Quant aux “facultés créatrices” (spécifiques à ces abstractions devenues “autonomes”) j’ai la sottise de ne pas les voir...Je connais plus ou moins bien les facultés créatrices des hommes, mais celles d’une “chose abstraite”, facultés indépendantes de la volonté des hommes, non.


(En libéralisme)“La société est sommée de ne pas imposer d'autres références. Et, ce faisant, elle perd toute maîtrise sur son propre devenir. Elle n'a plus de choix. Le sentiment d'incapacité à influer sur le cours des choses s'empare de chacun. Nous avons la sensation d'être emportés par des forces obscures qui nous dépassent. Nous sommes définitivement soumis. L'idéal émancipateur a fait long feu.”

Decidemment, Mr Roger Lesgards  tient beaucoup à cette préeminence de “la société” (conçue explicitement comme un truc indépendant des individus qui la composent). J’ai déjà exposé mon objection à celà.

Par ailleurs, les sentiments de Mr Roger Lesgards me surprennent un peu. Quand je suis libre de décider, moi, de mon sort, je n’ai aucun “sentiment d’incapacité”, ni de “sensation d’être emporté par des forces obscures...”. J’eprouve toutes ces choses-là…justement lorsqu’une autorité extérieure (appellée Etat, Société, Syndicat, etc.) acqiert le droit de m’imposer des choix moraux, des idéaux, etc. Autrement dit, je me sens “maître de mon destin” quand…c’est moi qui en décide, et je me sens “dirigé” lorsque...je suis dirigé. C’est peut-être simplet mais c’est comme ça.
Il faudrait que Mr Roger Lesgards m’explique par quelle subtilité intellectuelle pour lui c’est l’inverse.

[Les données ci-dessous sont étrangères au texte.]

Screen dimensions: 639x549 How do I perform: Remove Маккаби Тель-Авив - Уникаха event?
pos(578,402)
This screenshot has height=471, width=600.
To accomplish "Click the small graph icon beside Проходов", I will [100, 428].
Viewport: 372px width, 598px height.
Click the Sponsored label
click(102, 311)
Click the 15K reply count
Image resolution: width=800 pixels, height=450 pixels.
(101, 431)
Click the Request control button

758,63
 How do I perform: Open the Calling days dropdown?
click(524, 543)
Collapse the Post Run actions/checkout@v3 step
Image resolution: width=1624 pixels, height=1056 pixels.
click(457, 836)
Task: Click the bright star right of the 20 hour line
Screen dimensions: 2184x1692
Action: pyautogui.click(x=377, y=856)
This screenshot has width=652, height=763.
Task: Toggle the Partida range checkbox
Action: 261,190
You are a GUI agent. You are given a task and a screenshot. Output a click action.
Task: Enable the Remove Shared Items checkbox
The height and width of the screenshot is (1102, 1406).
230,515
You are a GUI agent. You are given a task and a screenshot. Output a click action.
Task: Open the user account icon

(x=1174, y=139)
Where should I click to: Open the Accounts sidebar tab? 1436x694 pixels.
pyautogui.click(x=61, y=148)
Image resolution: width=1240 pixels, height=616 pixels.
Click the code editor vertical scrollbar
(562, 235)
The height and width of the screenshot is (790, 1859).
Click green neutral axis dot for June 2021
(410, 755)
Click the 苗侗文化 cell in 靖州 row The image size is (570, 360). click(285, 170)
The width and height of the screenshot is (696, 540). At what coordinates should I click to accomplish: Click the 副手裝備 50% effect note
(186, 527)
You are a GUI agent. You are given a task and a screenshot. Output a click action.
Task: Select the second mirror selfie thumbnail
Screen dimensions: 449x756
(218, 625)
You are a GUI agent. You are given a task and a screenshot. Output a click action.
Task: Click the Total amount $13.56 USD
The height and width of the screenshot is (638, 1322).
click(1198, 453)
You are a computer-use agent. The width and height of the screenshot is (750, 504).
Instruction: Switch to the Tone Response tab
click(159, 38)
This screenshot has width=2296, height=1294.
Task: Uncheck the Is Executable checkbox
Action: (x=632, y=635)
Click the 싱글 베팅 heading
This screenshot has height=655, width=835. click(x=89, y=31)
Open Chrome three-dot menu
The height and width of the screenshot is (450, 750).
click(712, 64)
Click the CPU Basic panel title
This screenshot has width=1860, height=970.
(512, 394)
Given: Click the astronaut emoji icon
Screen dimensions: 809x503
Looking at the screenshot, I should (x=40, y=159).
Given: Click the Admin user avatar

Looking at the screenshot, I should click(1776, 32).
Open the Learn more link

En fait, il existe une seule “position sociale” à partir de laquelle les propos de Mr Roger Lesgards sont cohérents: celle de “dirigeant”, de “décideur du bien des autres”. Dans cette hypothèse, oui:
- on a (au singulier) un réelle capacité d’influer sur “le cours des choses”.
- on n’a aucune sensation d’être emporté par “les forces obscures”, puisque justement, on en est le maître (toute similitude avec “La Guerre des Etoiles” est, bien sûr, un pur hasard...)
A remarquer d’ailleurs que le souçi de Mr Roger Lesgards n’est pas son destin à lui (quel admirable abandon de soi!). Non! Lui, il voit grand ! Son problème, c’est “d’influer sur le cours des choses”!
L’expérience prouve que c’est là le voeu le plus ardent de tous les “fous” et “illuminés” de toutes sortes.
 
Le dernier “chapitre” ou l’on nous explique qu’il ne faut pas se laisser aller au dialogue avec le libéralisme ( dialogue qui serait un piège...) mais qu’il faut être “radical”... ça se passe de commentaires. De toute évidence, Mr Roger Lesgards et moi avons appris “la liberté” et “la démocratie” à des écoles fort différentes....(accesoirement, je crains le pire, si jamais on confie à Mr Roger Lesgards un rôle “dirigeant”...)

J’ai essayé de repondre aux quelques idées que j’ai cru déceler dans l’article de Mr Roger Lesgards. Beaucoup d’autres passages sont, à mes yeux, du verbiage: propos - enflamés certes - mais vides de sens.

Si, toutefois, un lecteur attentif ( vue la longueur des textes, y en aura-t-il ?) trouvera que j’ai omis de répondre à des passages importants, merci de me le signaler.